When I'm doing design work I ask myself: have I got anything in this data that I can guarantee is going to be non-NULL, unique, and unchanging? If so that's a candidate to be the primary key. If not, I know I have to generate a key value to use. Assuming, then, that my candidate key happens to be a VARCHAR I then look at the data. Is it reasonably short in length (meaning, say, 20 characters or less)? Or is the VARCHAR field rather long? If it's short it's usable as a key - if it's long, perhaps it's better to not use it as a key (although if it's in consideration for being the primary key I'm probably going to have to index it anyways). At least part of my concern is that the primary key is going to have to be indexed and will perhaps be used as a foreign key from some other table. Comparisons of VARCHAR fields tend to be slower than the comparison of numeric fields (particularly binary numeric fields such as integers) so using a long VARCHAR field as a key may result in slow performance. YMMV.
with an int you can store up to 2 billion in 4 bytes with varchars you cannot you need to have 10 bytes or so to store that, if you use varchars there is also a 2 byte overhead
so now you add up the 6 extra bytes in every PK and FK + the 2 byte varchar overhead
I would say it is fine to use VARCHAR as both PRIMARY and FOREIGN KEYS.
Only issue I could forsee is if you have a table, lets say Instruments (share instruments) and you create the PRIMARY/FOREIGN KEY as VARCHAR, and it happens that the CODE changes.
This does happen on Stock Exchanges, and would require you to rename all references to this CODE, where as a ID nr would not require this from you.

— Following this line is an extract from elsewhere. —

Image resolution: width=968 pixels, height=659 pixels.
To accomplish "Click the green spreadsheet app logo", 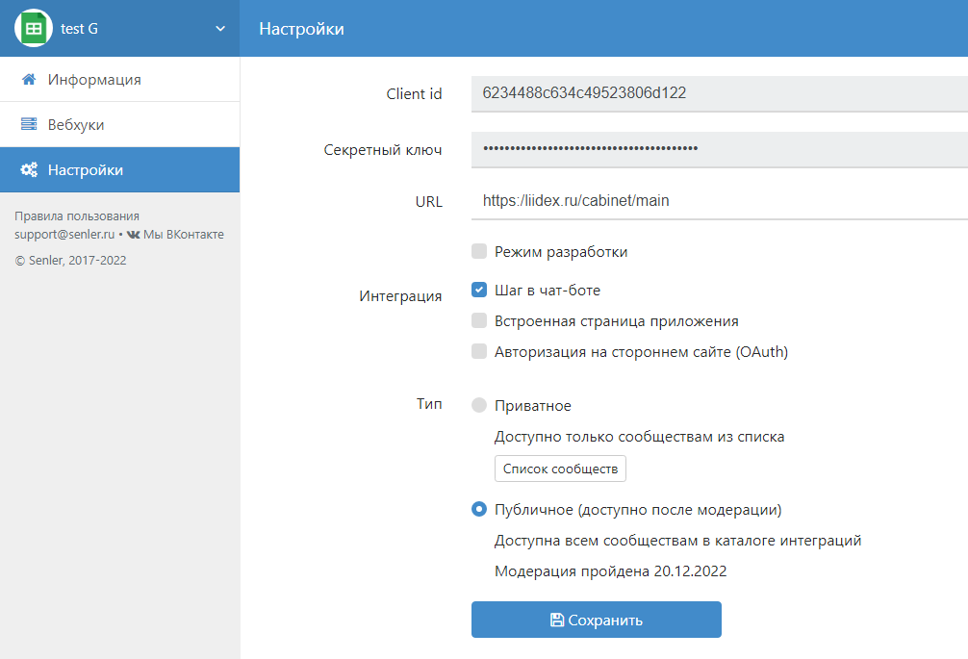I will 34,29.
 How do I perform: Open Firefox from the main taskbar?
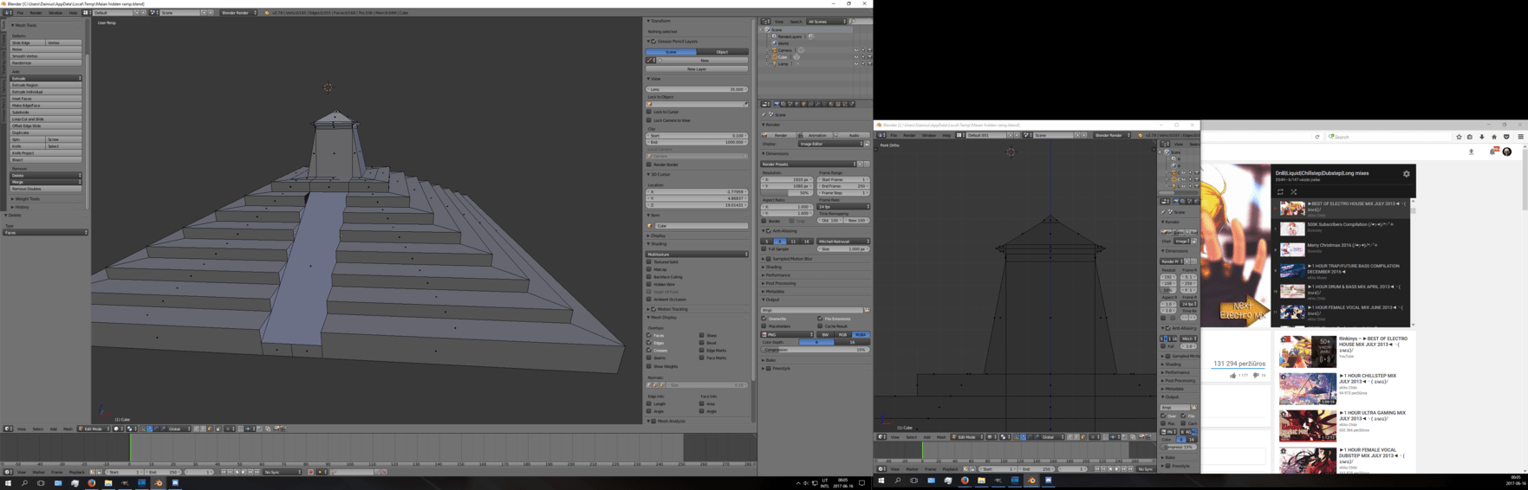pyautogui.click(x=91, y=483)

So to conclude, I would say this dependes on your intended use.
EDIT
When I say CODE, I mean the Ticker Code for lets say GOOG, or any other share. It is possible for these codes to change over time, lets say you look at Dirivative/Future instruments.
If you make the category name into the ID you will have a problem if you ever decide to rename a category.
There's nothing wrong with either approach, although this question might start the usual argument of which is better: natural or surrogate keys.
If you use CHAR or VARCHAR as a primary key you'll end up using it as a forign key at some point. When it comes down to it, as #astander says, it depends on your data and how you are going to use it.